Commissioner, then governor of Lusambo Province
- In office 11 September 1940 – 9 June 1944
- Preceded by: Constant Wauters
- Succeeded by: Albert-Émile de Beauffort

Personal details
- Born: 19 July 1889 Ettelbruck, Grand Duchy of Luxembourg
- Died: 4 December 1965 (aged 76) Luxembourg, Grand Duchy of Luxembourg
- Occupation: Soldier, colonial administrator

= François Wenner =

Belgian colonial administrator

François Wenner (19 July 1889 – 4 December 1965) was a Belgian colonial administrator. He was commissioner / governor of Lusambo Province in the Belgian Congo from 1940 to 1944.

==Early years==

François Wenner was born on 19 July 1889 in the Grand Duchy of Luxembourg.
He entered the Belgian army, leaving as a commandant in 1918.
He joined the colonial service on 4 July 1920.

==Colonial service==

Wenner left for the Congo in 1920 as a colonial administrator at Lebo, Bas-Uélé, and then in the Sankuru region.
He was appointed district commissioner, first class on 1 January 1929.
He was district commissioner of Sankuru District, with headquarters at Lusambo from September 1931 to January 1932.

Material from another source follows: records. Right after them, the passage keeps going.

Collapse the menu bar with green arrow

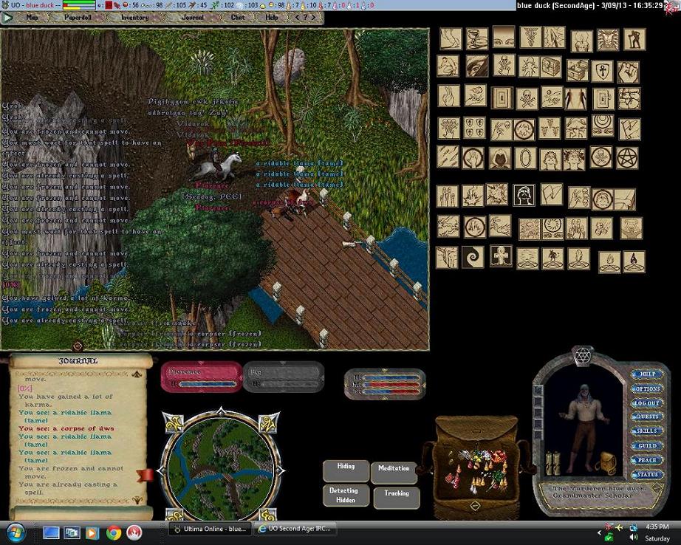(8, 17)
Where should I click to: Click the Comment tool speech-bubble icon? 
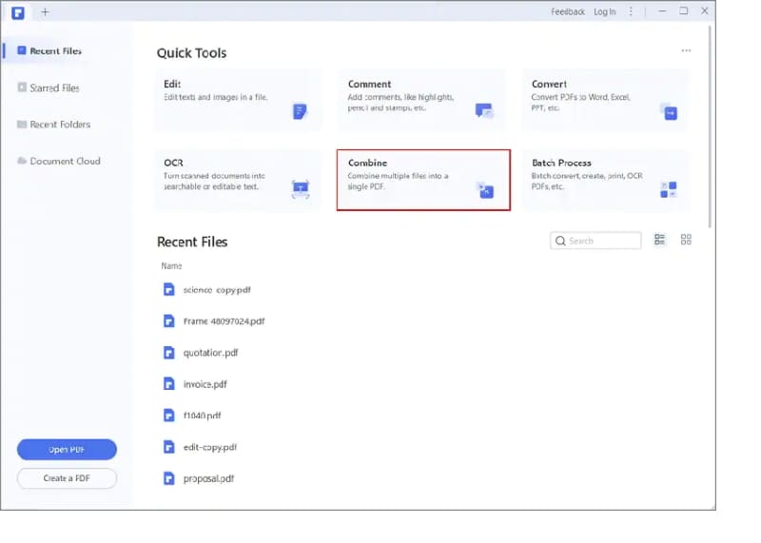click(x=484, y=111)
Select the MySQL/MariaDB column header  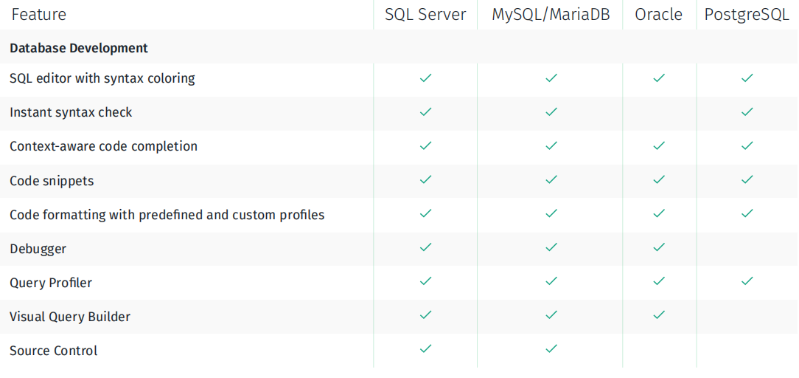(x=551, y=15)
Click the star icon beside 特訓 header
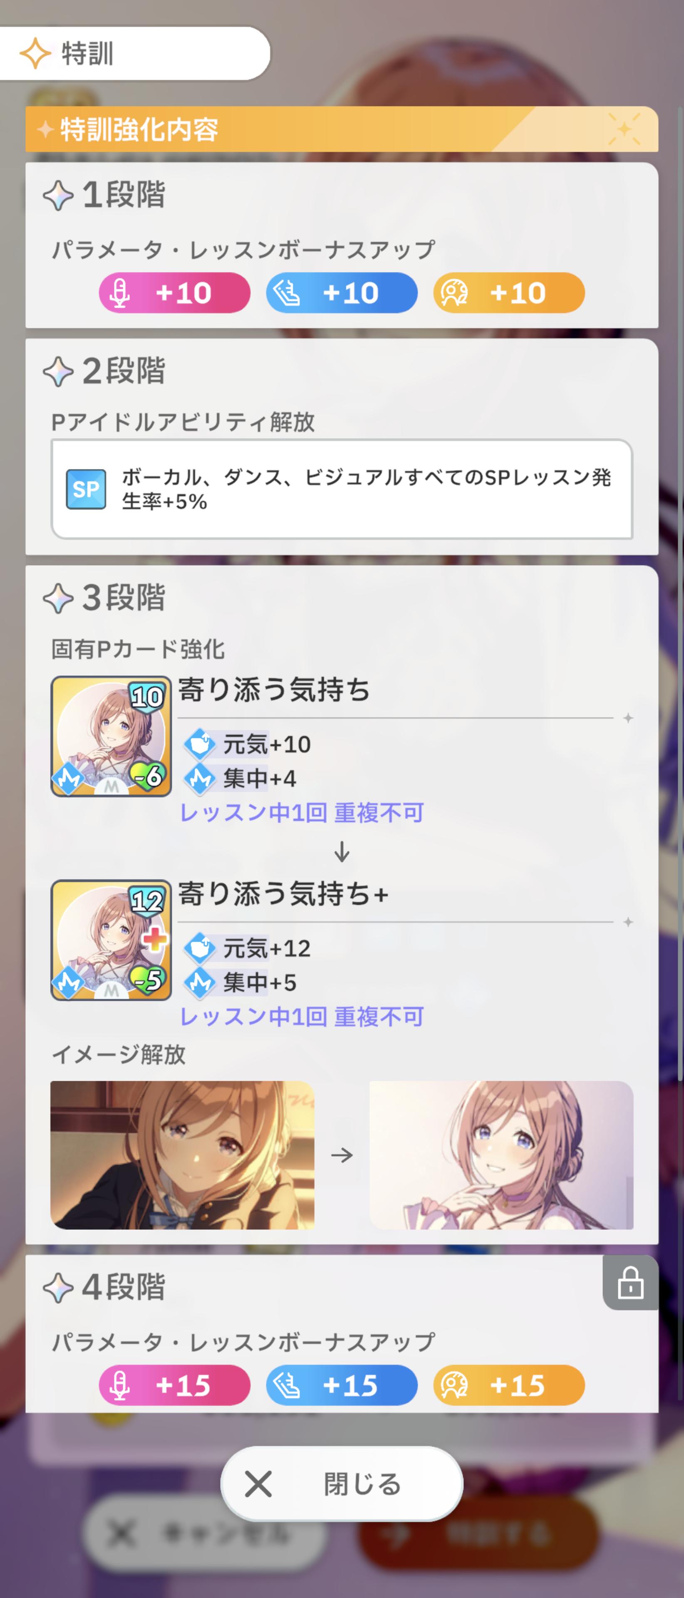 click(x=35, y=53)
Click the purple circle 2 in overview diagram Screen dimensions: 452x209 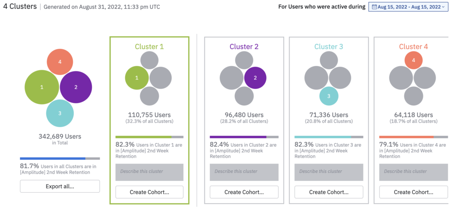(x=76, y=87)
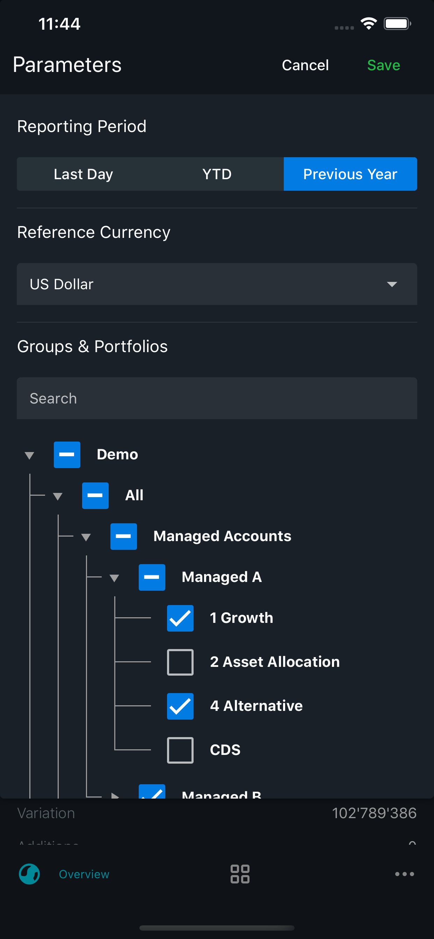
Task: Toggle the Managed A partial-selection box
Action: coord(152,577)
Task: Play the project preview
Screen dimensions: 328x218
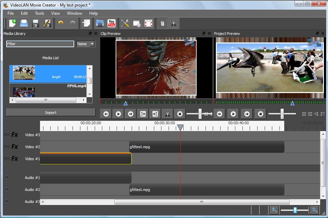Action: click(233, 114)
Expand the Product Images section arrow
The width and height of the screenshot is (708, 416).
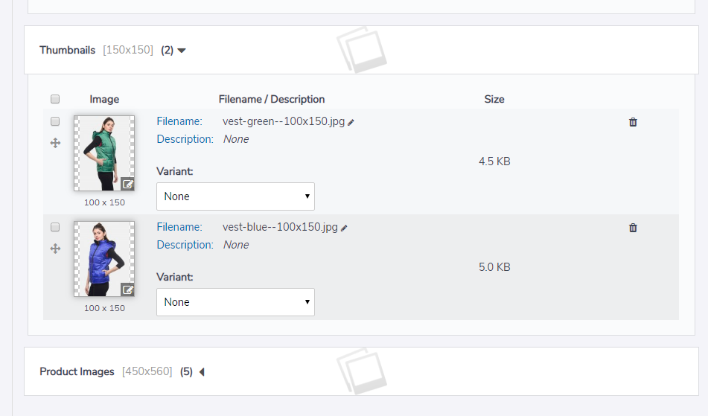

On 11 September 1940 Wenner succeeded Constant Wauters as commissioner of Lusambo Province.
His position was renamed to governor in 1941.
He left office on 9 June 1944, and was succeeded by R.P. Preys.
In 1947 he was appointed governor of Équateur in place of Van Hoeck, the interim governor who had replaced Eugène J.F. Henry.
In 1950 he was replaced by Luc Breuls de Tiecken.

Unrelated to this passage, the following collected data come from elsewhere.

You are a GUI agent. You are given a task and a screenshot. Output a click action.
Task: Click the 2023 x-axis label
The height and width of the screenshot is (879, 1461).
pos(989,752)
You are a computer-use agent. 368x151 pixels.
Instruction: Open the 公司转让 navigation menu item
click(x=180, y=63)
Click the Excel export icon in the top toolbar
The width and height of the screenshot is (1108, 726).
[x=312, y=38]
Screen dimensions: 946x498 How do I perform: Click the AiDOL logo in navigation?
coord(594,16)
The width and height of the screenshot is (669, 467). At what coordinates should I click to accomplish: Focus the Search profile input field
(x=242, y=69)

==Last years, death and legacy==

Wenner was made a member of the Royal Order of the Lion on 8 April 1947.
On 20 August 1949 he was promoted to commander of the order.
On 17 April 1957 F. Wenner, honorary provincial governor of the Belgian Congo, was among the guests at the inauguration of the Franco-Belgo-Luxembourgeoise tourism exposition.
Wenner died in 1964.
He had two children, a daughter Sanki (1921–2001) and a son Jean-Paul (1930–2001).
He made an important collection of African art, including the famous statue of Tulantshedy Matak, Kuba Regent, who lived in the 17th century.
He exhibited this statue at the Antwerp exhibition of 1937 with 16 other royal Kuba statues.